- Task goal -
Count how many lines of the data include the string "first", then say that number and stop.

- - -

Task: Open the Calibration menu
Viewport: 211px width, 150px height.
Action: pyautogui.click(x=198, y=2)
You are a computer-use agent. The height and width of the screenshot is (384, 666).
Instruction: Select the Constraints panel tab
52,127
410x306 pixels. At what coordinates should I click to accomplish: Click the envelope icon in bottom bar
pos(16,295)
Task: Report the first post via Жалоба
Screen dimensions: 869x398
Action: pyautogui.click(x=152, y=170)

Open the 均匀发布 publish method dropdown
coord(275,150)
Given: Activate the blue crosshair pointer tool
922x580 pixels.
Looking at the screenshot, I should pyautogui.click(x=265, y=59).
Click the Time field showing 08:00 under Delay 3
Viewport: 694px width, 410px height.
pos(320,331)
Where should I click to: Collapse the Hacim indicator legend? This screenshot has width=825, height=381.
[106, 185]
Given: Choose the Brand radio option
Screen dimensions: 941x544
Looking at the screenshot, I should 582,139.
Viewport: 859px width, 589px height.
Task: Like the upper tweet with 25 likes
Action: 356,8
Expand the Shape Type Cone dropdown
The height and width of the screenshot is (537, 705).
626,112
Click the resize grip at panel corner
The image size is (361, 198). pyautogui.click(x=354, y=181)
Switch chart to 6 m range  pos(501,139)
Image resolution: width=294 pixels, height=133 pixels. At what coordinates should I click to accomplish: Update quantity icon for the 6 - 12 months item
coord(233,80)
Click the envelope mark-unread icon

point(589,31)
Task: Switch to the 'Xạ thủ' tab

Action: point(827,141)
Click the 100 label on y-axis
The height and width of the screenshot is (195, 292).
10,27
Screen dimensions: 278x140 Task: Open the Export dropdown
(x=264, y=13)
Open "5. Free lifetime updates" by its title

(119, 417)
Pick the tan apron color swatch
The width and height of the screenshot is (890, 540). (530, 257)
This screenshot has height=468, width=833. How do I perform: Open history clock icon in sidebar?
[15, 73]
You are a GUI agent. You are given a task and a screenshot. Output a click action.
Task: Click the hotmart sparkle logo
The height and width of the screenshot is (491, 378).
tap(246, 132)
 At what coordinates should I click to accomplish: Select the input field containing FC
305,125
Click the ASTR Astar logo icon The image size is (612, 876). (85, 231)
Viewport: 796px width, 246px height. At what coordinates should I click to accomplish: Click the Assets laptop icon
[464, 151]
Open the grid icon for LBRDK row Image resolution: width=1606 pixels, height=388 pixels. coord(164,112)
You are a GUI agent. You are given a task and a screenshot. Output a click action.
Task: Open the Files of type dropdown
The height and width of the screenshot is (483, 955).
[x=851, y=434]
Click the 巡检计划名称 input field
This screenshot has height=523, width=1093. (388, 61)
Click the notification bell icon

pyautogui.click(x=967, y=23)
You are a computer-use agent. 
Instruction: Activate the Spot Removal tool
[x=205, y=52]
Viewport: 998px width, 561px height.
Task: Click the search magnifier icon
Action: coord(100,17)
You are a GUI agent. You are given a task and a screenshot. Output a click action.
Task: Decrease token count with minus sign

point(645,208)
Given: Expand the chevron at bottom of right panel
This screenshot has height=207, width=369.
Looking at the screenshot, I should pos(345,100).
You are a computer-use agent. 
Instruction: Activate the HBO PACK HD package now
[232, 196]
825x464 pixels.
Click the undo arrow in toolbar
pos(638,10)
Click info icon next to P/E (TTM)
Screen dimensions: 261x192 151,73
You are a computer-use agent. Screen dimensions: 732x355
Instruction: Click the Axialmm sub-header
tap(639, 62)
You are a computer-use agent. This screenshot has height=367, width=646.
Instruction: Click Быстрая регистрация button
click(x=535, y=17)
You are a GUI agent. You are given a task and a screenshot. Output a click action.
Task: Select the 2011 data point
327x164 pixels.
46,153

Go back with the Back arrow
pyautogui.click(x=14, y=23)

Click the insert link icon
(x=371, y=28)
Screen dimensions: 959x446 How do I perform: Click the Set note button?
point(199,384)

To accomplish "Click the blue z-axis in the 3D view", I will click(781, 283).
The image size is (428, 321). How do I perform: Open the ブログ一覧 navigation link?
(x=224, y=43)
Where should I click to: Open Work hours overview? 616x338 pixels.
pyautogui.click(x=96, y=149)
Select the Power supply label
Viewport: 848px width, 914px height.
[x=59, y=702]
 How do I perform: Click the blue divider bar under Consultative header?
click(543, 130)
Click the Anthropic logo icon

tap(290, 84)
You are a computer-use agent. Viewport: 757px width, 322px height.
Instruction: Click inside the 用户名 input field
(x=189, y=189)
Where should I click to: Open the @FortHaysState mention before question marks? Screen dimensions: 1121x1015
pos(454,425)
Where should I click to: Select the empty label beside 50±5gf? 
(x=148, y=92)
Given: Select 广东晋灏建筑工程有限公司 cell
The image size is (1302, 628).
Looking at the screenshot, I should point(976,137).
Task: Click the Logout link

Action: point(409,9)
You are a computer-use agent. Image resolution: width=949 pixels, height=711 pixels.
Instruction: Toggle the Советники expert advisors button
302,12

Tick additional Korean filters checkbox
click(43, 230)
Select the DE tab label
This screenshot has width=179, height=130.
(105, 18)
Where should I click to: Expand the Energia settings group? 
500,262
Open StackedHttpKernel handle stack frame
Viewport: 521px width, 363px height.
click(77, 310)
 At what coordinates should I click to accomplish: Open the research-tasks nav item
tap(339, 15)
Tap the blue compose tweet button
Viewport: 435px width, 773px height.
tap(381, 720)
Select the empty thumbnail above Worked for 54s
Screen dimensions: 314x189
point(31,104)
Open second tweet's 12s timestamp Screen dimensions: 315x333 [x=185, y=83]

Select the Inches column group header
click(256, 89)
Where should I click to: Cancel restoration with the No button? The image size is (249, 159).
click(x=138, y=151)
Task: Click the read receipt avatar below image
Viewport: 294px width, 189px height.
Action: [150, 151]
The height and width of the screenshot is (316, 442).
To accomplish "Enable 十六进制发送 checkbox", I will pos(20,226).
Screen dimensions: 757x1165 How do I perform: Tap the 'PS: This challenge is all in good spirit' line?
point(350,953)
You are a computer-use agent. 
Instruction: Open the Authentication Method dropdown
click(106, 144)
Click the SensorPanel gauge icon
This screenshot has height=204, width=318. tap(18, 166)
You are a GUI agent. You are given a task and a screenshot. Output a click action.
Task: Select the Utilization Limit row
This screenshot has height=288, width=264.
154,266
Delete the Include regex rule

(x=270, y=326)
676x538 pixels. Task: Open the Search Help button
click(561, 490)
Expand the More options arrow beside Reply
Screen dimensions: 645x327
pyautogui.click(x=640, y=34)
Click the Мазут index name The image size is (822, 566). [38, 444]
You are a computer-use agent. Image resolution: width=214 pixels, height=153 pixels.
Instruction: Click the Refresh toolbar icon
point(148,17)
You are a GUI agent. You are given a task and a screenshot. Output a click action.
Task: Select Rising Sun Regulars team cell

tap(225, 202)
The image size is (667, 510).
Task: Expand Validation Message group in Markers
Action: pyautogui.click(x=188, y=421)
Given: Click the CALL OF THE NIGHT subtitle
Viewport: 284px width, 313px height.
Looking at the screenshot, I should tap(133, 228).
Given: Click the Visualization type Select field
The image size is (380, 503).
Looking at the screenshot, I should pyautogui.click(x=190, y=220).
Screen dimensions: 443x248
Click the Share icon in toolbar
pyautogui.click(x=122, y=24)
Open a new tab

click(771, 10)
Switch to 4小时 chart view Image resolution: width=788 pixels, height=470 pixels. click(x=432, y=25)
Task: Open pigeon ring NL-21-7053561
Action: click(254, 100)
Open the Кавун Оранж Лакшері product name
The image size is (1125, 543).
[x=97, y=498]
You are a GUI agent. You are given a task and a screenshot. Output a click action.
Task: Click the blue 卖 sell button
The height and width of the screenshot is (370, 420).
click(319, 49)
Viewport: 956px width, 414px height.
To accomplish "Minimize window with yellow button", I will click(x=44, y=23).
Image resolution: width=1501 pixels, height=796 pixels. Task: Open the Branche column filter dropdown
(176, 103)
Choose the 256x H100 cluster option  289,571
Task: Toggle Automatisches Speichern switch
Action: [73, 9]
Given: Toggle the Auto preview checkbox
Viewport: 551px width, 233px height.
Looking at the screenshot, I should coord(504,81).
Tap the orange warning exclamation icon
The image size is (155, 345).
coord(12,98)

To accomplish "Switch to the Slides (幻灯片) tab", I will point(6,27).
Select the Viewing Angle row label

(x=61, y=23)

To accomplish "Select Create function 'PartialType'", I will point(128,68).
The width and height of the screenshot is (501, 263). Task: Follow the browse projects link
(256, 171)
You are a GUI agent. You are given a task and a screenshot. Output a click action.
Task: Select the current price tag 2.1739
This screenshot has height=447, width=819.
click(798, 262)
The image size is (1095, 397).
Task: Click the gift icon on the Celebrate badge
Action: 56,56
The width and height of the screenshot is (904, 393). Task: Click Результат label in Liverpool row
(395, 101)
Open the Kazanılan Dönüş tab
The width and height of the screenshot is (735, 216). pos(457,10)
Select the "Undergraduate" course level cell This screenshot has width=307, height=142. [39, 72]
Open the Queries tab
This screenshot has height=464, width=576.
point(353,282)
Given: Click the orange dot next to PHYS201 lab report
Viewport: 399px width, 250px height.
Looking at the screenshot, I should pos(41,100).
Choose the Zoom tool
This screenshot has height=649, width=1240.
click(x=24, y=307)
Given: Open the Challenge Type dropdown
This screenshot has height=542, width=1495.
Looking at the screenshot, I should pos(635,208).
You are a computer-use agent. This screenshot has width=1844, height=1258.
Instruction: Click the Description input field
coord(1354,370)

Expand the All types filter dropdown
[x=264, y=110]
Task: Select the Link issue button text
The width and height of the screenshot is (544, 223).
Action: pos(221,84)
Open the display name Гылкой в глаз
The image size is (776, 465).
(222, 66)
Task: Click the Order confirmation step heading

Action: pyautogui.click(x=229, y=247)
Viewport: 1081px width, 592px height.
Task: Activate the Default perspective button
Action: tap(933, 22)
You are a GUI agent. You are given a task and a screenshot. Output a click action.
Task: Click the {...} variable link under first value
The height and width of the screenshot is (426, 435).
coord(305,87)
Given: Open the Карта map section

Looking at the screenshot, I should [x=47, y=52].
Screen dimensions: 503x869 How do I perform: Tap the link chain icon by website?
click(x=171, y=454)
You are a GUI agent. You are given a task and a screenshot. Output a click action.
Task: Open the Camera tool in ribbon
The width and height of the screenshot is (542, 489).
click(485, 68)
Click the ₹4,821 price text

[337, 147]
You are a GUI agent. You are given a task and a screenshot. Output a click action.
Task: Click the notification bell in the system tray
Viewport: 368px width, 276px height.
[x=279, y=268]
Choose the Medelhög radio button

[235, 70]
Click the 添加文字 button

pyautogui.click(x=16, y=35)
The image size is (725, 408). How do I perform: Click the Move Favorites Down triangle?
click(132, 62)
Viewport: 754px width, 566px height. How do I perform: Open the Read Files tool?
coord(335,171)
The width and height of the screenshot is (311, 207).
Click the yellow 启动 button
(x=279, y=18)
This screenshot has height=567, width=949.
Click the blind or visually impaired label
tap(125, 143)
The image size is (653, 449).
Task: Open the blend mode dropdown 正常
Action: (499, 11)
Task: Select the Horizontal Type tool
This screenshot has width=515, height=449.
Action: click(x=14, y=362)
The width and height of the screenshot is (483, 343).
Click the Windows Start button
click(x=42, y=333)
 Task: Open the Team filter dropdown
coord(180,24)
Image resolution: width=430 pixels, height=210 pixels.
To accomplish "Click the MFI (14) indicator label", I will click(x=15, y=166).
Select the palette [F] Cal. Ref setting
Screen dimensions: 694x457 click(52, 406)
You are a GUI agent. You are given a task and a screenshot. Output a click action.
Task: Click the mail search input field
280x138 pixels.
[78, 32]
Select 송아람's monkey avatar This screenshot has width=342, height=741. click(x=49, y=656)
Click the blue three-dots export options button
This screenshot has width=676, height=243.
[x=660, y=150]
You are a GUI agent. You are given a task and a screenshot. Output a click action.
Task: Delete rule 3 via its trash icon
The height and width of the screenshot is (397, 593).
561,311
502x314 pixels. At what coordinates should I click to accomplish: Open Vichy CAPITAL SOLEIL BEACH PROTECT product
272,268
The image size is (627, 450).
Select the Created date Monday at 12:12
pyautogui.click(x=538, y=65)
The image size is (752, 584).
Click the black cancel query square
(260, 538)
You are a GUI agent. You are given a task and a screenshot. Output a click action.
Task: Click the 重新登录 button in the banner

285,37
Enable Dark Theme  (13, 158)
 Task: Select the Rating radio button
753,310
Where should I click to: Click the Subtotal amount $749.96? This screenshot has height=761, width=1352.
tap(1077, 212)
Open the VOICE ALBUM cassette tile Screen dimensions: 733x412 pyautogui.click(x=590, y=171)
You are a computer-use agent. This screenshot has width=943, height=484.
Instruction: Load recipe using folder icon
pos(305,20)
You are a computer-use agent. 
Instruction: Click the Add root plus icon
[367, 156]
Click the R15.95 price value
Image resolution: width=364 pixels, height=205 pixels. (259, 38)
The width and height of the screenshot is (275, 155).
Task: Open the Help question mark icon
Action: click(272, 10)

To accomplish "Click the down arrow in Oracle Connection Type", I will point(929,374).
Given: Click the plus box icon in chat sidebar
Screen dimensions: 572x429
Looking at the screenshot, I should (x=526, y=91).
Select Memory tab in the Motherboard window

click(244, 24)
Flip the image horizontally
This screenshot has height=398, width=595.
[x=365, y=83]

- - -

- Solution for this task -
2